A small case-control study has revealed that an index of gliosis was associated with persistent neurocognitive symptoms after mild or moderate SARS-CoV-2 infection. Researchers found that PET measures of translocator protein total distribution volume (TSPO VT), a marker of gliosis, were elevated in people with ongoing cognitive and depressive symptoms after COVID-19. In comparison to healthy controls, people with post-COVID neurocognitive symptoms and the slowest finger-tapping speeds had higher dorsal putamen TSPO volume than healthy persons by 27%. Increased TSPO expression was found to be particularly prominent in the ventral striatum and dorsal putamen.
This study is the first to evaluate brain gliosis in long COVID, also known as post-acute sequelae of SARS-CoV-2 infection. According to the researchers, these findings have important implications for understanding the pathology of COVID-DC (depressive or cognitive symptoms after acute mild or moderate SARS-CoV-2) and for developing clinical interventions.

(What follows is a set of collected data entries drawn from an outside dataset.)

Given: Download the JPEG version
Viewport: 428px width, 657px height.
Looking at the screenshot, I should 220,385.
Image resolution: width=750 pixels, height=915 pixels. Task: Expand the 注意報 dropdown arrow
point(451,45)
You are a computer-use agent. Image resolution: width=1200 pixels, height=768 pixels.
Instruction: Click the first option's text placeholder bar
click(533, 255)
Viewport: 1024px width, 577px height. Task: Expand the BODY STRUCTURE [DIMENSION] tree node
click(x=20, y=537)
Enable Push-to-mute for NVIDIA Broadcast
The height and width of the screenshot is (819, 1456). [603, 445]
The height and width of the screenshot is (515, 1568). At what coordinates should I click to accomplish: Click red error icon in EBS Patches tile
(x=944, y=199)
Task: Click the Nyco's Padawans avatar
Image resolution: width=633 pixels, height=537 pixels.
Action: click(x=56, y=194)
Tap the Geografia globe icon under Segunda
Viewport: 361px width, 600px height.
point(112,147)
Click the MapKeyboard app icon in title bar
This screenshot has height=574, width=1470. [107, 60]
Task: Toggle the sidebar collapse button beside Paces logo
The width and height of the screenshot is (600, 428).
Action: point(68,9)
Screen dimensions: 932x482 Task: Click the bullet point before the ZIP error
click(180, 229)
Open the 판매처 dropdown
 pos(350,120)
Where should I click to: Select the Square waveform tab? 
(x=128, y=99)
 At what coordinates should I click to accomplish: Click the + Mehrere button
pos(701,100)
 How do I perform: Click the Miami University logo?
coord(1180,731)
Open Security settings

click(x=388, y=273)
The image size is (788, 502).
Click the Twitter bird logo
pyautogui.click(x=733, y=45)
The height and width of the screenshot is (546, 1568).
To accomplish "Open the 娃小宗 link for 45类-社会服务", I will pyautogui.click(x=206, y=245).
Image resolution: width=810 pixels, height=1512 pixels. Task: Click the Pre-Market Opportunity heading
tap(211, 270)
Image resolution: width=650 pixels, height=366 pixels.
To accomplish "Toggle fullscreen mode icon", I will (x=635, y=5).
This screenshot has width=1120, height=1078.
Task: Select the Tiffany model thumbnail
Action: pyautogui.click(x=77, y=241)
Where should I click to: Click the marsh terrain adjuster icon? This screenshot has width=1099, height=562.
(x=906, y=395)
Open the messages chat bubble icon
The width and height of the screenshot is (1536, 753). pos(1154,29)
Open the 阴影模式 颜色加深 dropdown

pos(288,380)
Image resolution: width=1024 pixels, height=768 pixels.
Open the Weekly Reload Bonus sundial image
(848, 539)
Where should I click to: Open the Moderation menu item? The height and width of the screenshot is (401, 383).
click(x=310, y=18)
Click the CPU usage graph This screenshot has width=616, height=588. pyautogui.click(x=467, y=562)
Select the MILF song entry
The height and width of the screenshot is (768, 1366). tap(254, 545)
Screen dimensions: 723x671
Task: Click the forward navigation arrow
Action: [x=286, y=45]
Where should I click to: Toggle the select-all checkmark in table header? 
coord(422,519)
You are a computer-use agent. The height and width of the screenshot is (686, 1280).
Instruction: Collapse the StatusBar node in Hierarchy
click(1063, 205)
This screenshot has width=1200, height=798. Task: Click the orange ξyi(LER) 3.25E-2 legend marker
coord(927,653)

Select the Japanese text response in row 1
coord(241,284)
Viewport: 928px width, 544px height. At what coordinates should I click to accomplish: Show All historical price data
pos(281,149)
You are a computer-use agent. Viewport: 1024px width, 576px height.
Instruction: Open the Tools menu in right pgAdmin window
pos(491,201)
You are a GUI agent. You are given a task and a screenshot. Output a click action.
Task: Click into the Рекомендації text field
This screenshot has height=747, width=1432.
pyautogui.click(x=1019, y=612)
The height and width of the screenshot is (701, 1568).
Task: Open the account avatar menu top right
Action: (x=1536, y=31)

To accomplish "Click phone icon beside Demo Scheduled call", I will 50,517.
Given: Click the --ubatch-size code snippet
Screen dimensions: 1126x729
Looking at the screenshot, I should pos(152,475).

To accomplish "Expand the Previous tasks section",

The Role of Microglial Activation in Persistent Neuropsychiatric Symptoms After COVID-19
The mechanism behind persistent neuropsychiatric symptoms after COVID-19 remains somewhat of a mystery. Alexander Gerhard, MD, of the University of Manchester in England, observed that up to 20% of individuals might experience cognitive impairment 12 or more weeks following COVID-19 diagnosis. It is therefore necessary to understand the underlying pathophysiology in order to develop potential therapeutic avenues.
Microglial activation is part of the neuroinflammatory response of the brain and can occur in response to a direct insult to the brain, including viral infection. It can also occur following respiratory inflammation and may play an important role in the development of cognitive problems after COVID-19 infection. This study has “important pilot character, as it elucidates a possible mechanism behind neurocognitive symptoms after COVID-19 infection,” Gerhard said.
However, Gerhard also noted that the PET signal for this and other TSPO tracers is particularly noisy and is not limited to microglial cells. Additionally, TSPO expression is only one part of the complex neuroinflammatory response of the brain. “To target neuroinflammatory changes therapeutically, we will need a much more detailed understanding of microglial activation at different time points of neurological disorders,” Gerhard stated. “Not surprisingly, relatively simplistic attempts to suppress microglial activation have so far not resulted in clinically meaningful results.”
The study evaluated 40 people with a mean age of 33, 60% of whom were women. Half had depressive or cognitive symptoms after acute mild or moderate COVID, and half were healthy controls. To qualify for the study, people with COVID-DC had to have a new major depressive episode within three months of acute mild or moderate COVID-19 illness. Healthy controls had no history of psychiatric illness. Prominent symptoms of COVID-DC were anhedonia, motor speed slowing, energy problems, and cognitive concerns.
The mechanisms for neurocognitive symptoms after COVID-19 may be heterogeneous, and outcomes may differ after severe SARS-CoV-2 infection. The researchers also acknowledged that elevated TSPO expression is not completely specific to glial cells. Although most TSPO in neuropsychiatric disease is typically expressed in microglia, and to a lesser extent in astroglia, the next most common cellular expression is in endothelial cells. However, endothelial cell content is unlikely to fully account for the findings.